Walker Rogge, Inc. v. Chelsea Title & Guar. Co.

Decision Date09 March 1992
Citation603 A.2d 557,254 N.J.Super. 380
PartiesWALKER ROGGE, INC., A New Jersey Corporation, Plaintiff-Respondent, Cross-Appellant, v. CHELSEA TITLE & GUARANTY COMPANY, Defendant-Appellant, Cross-Respondent, and Arthur W. Hood and Ronald J. Price, Defendants, Cross-Respondents.
CourtNew Jersey Superior Court — Appellate Division

Richard A. Grossman, Brick, for defendant-appellant, cross-respondent Chelsea Title & Guar. Co. (Grossman & Kruttschnitt, attorneys; Richard A. Grossman, of counsel; Thomas J. Heavey, on the brief).

Salvatore Perillo, Atlantic City, for plaintiff-respondent, cross-appellant (Perillo & Rosenberger, attorneys; Salvatore Perillo, on the brief and reply brief).

Mairone, Biel, Zlotnick, Feinberg & Griffith, Atlantic City, filed a brief on behalf of defendant, cross-respondent Ronald J. Price (Edwin A. Paone, on the brief).

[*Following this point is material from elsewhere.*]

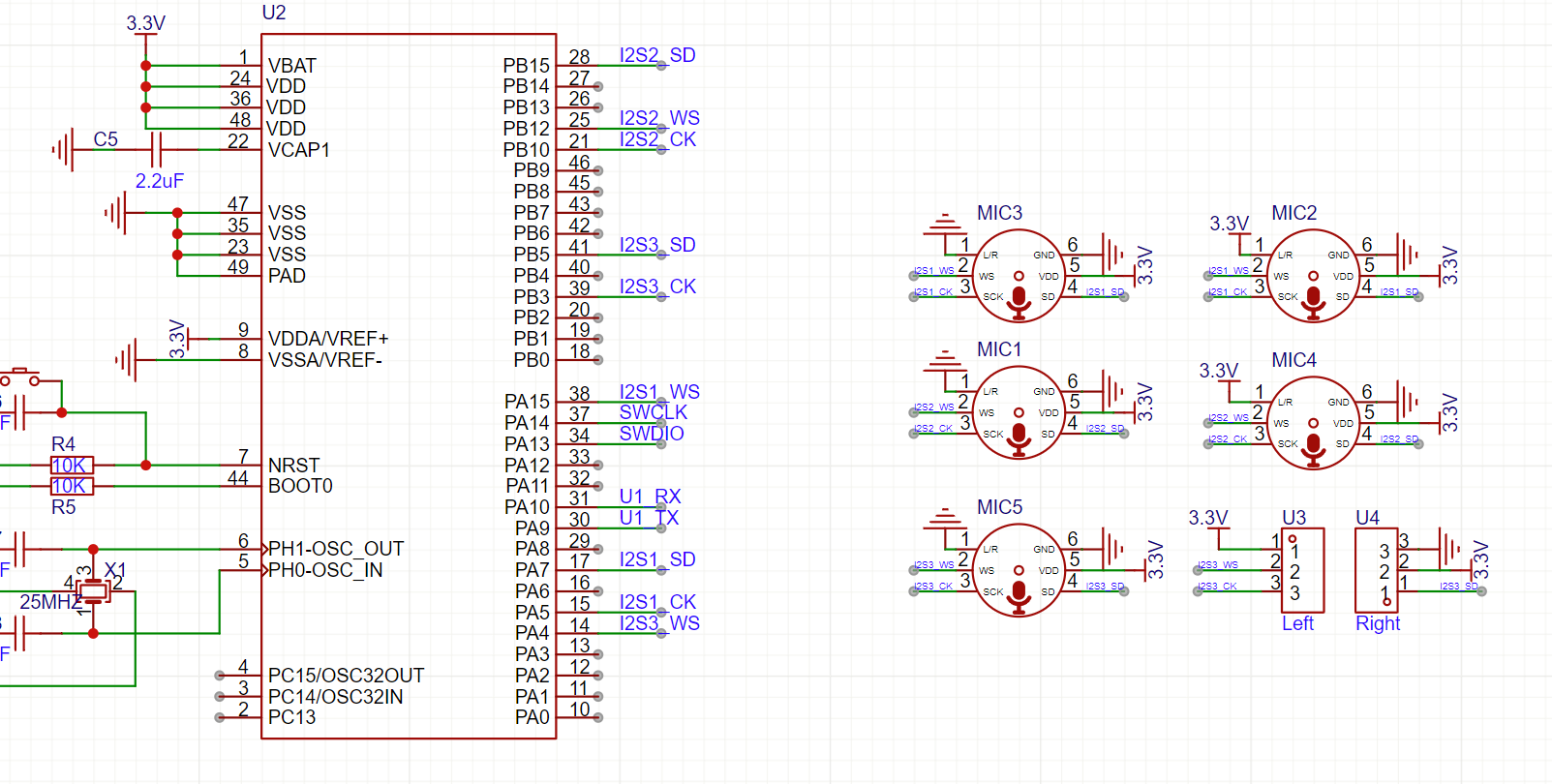Select the I2S3_CK net label on PB3
The image size is (1552, 784).
pyautogui.click(x=656, y=286)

Defendant, cross-respondent Arthur W. Hood did not file a brief.

Before Judges SHEBELL, SKILLMAN and D'ANNUNZIO.

The opinion of the court was delivered by

SHEBELL, J.A.D.

This matter returns to us following its remand to the Law Division pursuant to the direction of our Supreme Court in its opinion of August 9, 1989. Walker Rogge, Inc. v. Chelsea Title & Guar. Co., 116 N.J. 517, 562 A.2d 208 (1989), aff'g in part and rev'g in part, 222 N.J.Super. 363, 536 A.2d 1309 (App.Div.1988). The Supreme Court reversed the judgment against Chelsea Title & Guaranty Company (Chelsea), modified the judgment in favor of the surveyors, Arthur W. Hood and Ronald J. Price, and remanded the entire matter to the trial court to determine whether Chelsea assumed an independent duty to Walker Rogge, Inc. (Rogge) to insure the quantity of acreage, whether it breached that duty, and whether plaintiff was damaged by the breach. Id. at 520, 541-42, 562 A.2d 208. The Supreme Court, while affirming the lower courts' dismissal of the negligence claims against Hood and Price, left open the issue of whether Hood and Price were liable under the certification Hood had signed on the updated 1975 survey. Id. at 542, 562 A.2d 208. The Court left to the trial judge's discretion whether the matter could be decided on the existing record or whether additional testimony was required. Id.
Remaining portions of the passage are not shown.